Many of the red brick homes were in the Queen Anne style. There were tidy rowhomes with clean streets in the front and alleys in the back for trash. Some of the homes also had gas lighting and indoor plumbing – a luxury for the time. Cool breezes off the lake kept the homes cooler in warmer months.

The town, however, was not exempt from social and economic hierarchy. Workers higher up the chain lived in nicer, more spacious homes, while lower-wage workers had smaller homes or apartments.

Video thumbnail

Video: The Town of Pullman

“Pullman’s ideal of a class system was in some ways represented by what height ceiling [your home had],” Larry Spivack, president of the Illinois Labor History Society, told Chicago Stories. Top executives had homes with 12-foot ceilings, while foremen had 10-foot ceilings. Unskilled workers, Spivack said, had 8-foot ceilings.

The pristine living conditions came at a cost, which went right back into George Pullman’s pocket. According to the National Park Service, the rent that Pullman charged guaranteed him “a six percent return on the company’s investment in building the town.”

“He collected rent. He grew the food that people bought. The shopping center, the arcade, everything there went into the profit, including the church rent,” Spivack said.

Workers certainly could live in other towns or neighborhoods, but “there was this unwritten rule that those that were paying rent and living in the Pullman housing might be buffered a little bit from work slowdowns or work layoffs,” Bennett said.

A group of men and boys walking along a street in Pullman in 1909
A group of men and boys walking along a street in Pullman in 1909 Image: DN-0007843, Chicago Daily News collection, Chicago History Museum

And, apart from the town’s hotel bar where visitors could indulge, there was a ban on alcohol. Otherwise, drinking alcohol within town limits could get you instantly fired, according to Spivack.

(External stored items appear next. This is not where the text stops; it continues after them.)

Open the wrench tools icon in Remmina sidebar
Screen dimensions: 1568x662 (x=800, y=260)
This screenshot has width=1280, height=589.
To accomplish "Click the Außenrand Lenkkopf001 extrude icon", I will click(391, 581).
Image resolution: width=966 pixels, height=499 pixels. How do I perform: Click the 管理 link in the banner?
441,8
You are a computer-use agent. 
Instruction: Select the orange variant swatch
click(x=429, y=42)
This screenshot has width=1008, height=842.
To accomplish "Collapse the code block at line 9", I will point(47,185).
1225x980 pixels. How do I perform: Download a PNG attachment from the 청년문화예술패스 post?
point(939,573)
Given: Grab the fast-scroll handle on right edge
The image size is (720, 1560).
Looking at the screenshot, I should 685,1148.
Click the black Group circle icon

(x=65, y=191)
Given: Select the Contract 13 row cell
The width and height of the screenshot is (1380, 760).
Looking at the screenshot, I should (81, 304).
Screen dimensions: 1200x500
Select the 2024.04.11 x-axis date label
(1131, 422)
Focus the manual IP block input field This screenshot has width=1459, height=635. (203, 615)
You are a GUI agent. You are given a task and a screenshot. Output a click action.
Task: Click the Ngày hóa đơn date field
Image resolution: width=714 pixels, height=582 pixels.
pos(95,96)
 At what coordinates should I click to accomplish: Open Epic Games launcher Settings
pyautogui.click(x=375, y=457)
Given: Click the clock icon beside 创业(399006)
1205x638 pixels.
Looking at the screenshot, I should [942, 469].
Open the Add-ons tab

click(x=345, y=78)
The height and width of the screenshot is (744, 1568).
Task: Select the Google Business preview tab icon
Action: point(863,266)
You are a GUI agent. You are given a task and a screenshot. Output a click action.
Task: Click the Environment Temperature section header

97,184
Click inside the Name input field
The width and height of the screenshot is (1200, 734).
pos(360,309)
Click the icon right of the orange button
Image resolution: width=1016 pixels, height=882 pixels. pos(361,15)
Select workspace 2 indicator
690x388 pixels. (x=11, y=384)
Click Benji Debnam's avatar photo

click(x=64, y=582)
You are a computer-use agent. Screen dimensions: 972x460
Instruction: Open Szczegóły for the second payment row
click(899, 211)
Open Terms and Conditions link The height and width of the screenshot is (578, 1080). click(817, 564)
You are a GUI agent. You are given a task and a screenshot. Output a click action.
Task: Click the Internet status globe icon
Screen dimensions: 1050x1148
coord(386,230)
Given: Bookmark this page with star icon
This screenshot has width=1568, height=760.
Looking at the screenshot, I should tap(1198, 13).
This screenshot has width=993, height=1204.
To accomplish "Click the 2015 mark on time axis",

“You are completely captured. You are free under law, but the social relations have really captured you in a cocoon where you don’t have much freedom to operate,” Bruno said. “[Pullman] very consciously crafted a workforce that he felt he could control. The idea behind a town that he constructs in his own name is really about control…any pushback on the part of the workers was viewed by him as a betrayal that was worthy of simply being dismissed.”

Amid the Panic of 1893 and the subsequent economic downtown, the patience of the town’s workers grew thin. The Pullman Company had cut hours and wages, but the rent for the town’s residents stayed the same. In 1894, the employees went on strike. The American Railway Union got involved, leading to a boycott of Pullman cars that brought most rail transport in the West and Midwest to a halt for a month. Violence escalated between strikers and police, and the strike ultimately failed to achieve the workers’ goals.

Two years after Pullman’s 1897 death, the town of Pullman was annexed to Chicago after the Illinois Supreme Court ordered the company to give up ownership of the town, arguing that the company’s charter stipulated it was only for manufacturing, and owning the town operated outside of that charter.

“Would a landlord today reduce rent if there was an economic depression?” Bennett said. “No. The difference here with the Pullman Company was the company was both the employer and the landlord, and that’s the business principle that got George Pullman the bad reputation and his legacy tarnished.”